Het meest recente boek van Leo van der Weele heet “Wat nu kaars?” en is een vervolg op “Welterusten Kaars” en “Goeiemorgen Kaars”. De lezers die bekend zijn met het oeuvre van Van der Weele zouden op voorhand de indruk kunnen hebben dat het meer van hetzelfde is, maar zullen al gauw tot de ontdekking komen dat niets minder waar is. Degenen die zijn werken niet kennen, hoeven niet bevreesd te zijn dat het boek zonder voorkennis niet kan worden geduid.. Het boek dompelt de lezer al gauw onder in de microkosmos van Van der Weele. In die kosmos spelen een gering aantal personen een rol: Hanneke en Peter, Joke, Kim en Hans springen daarbij het meest in het oog.
Terwijl in zijn vorige boeken meerdere personen een min of meer gelijkwaardige rol vervulden, is het zoeklicht in dit boek gericht op Hanneke en Peter, waarbij Maarten – in wie ik nog het meest het alter ego van de schrijver herken – als een soort communicerende factor fungeert. In essentie is Maarten als het ware degene die als een magiër een (fictieve) wereld heeft geschapen, waarop hij terugkijkt. Hanneke speelt daarbij een sleutelrol. Zij heeft een nare relatie achter de rug en durft het daarom niet aan met Peter iets nieuws te beginnen. Peter probeert haar weliswaar diverse keren te benaderen, maar wordt op een afstand gehouden. Hanneke geeft eigenlijk taal noch teken, maar wordt wel verscheurd door innerlijke twijfel. En wel in die mate dat zij zelfs haar leven in de waagschaal zet. Ondertussen moet Peter de restanten van zijn op de klippen gelopen huwelijk met Joke uit de weg ruimen. Ook dat gaat niet zonder slag of stoot.
Alles draait om liefde, vriendschap, verliefdheid, huwelijk en scheiding. Het is als het leven. We worden geboren en we gaan dood en daartussen speelt het (nood)lot een belangrijke rol. Deze ingrediënten vormen de centrale thema’s in de boeken van Van der Weele. En die thema’s zijn existentieel en van alle tijden. Dat maakt het lezen van de boeken van Van der Weele tot een bijzondere en emotionele ervaring. Althans voor degenen die daarvoor ontvankelijk zijn. En dat zijn vermoedelijk vooral lezers die in ieder geval geestelijk en spiritueel de puberteit ver achter zich hebben gelaten. Van der Weele dwingt zijn publiek tot nadenken over de zin van ons bestaan en daarmee tot reflectie over de zin van hun bestaan. En hij doet dat op een bijzondere wijze. Niet door uitgebreide analyses en wijdlopige beschouwingen, maar door op kernachtige en gecondenseerde wijze de gebeurtenissen en gevoelens te beschrijven. De lezer moet daardoor zelf nadenken en de versluierde boodschappen ontcijferen.

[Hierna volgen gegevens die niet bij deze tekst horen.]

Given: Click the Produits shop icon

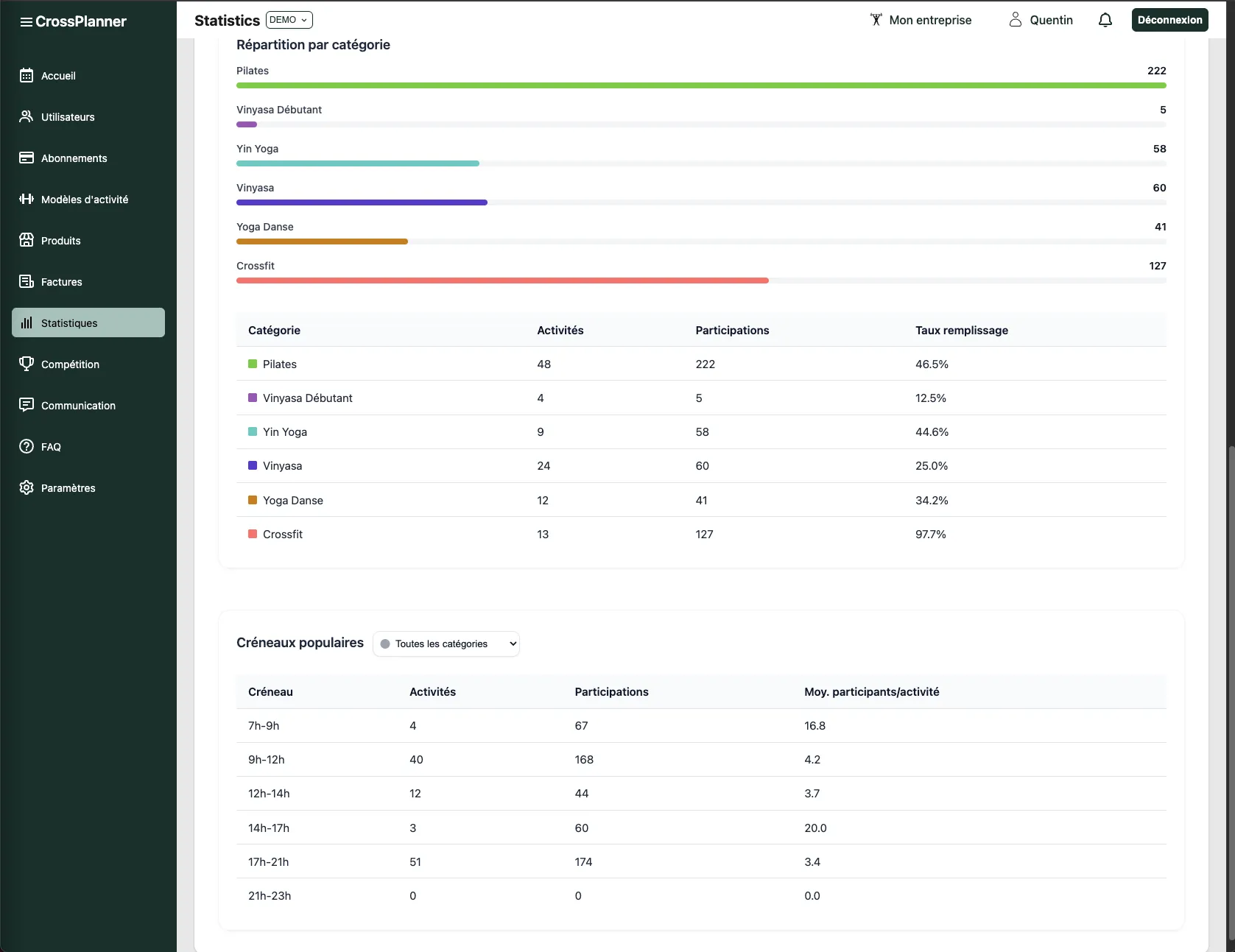Looking at the screenshot, I should point(27,240).
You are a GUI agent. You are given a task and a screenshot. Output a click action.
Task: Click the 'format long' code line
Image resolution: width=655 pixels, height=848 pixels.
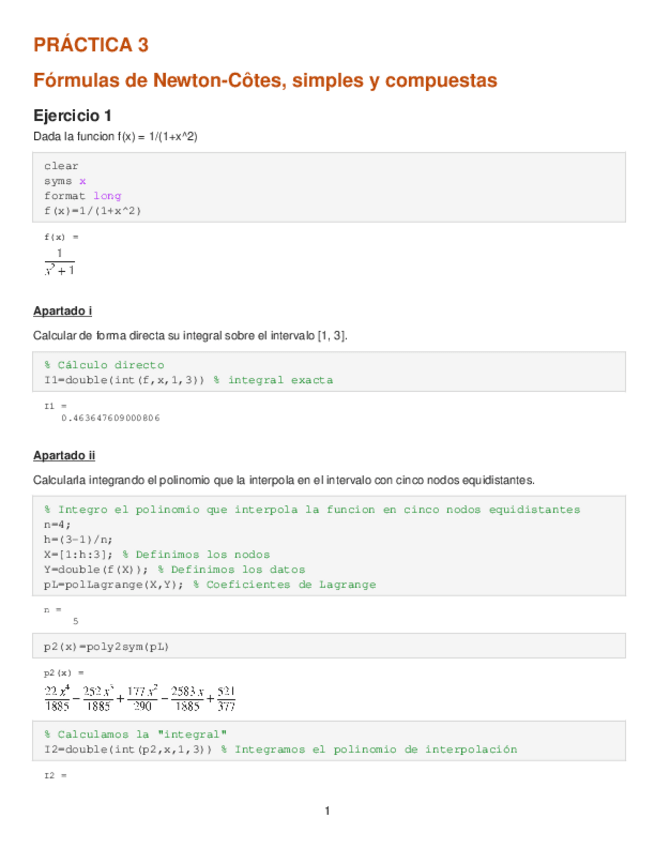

De lezer wordt daarbij verscheurd door de vraag naar de paradox tussen vrije wil en voorbestemming. Wordt ons leven bepaald door het toeval of is er sprake van een vorm van determinisme? En is dat een causaal determinisme of een teleologisch determinisme? Is de uiteindelijke keuze van Hanneke onvermijdelijk of gebaseerd op coïncidentie?
De novelle is een emotionele rollercoaster, waarbij de lezer het huilen soms nader staat dan het lachen. Schrijfster Manon Uphoff heeft eens gezegd: “De wereld die de schrijver schept, bestaat pas echt als de lezer daar ook wil zijn”. De wereld die Van der Weele schept is universeel. De lezer heeft niets te willen. Hij leeft in die wereld en stuit vroeger of later op vragen naar zin, duiding, toeval, predestinatie, determinisme of indeterminisme.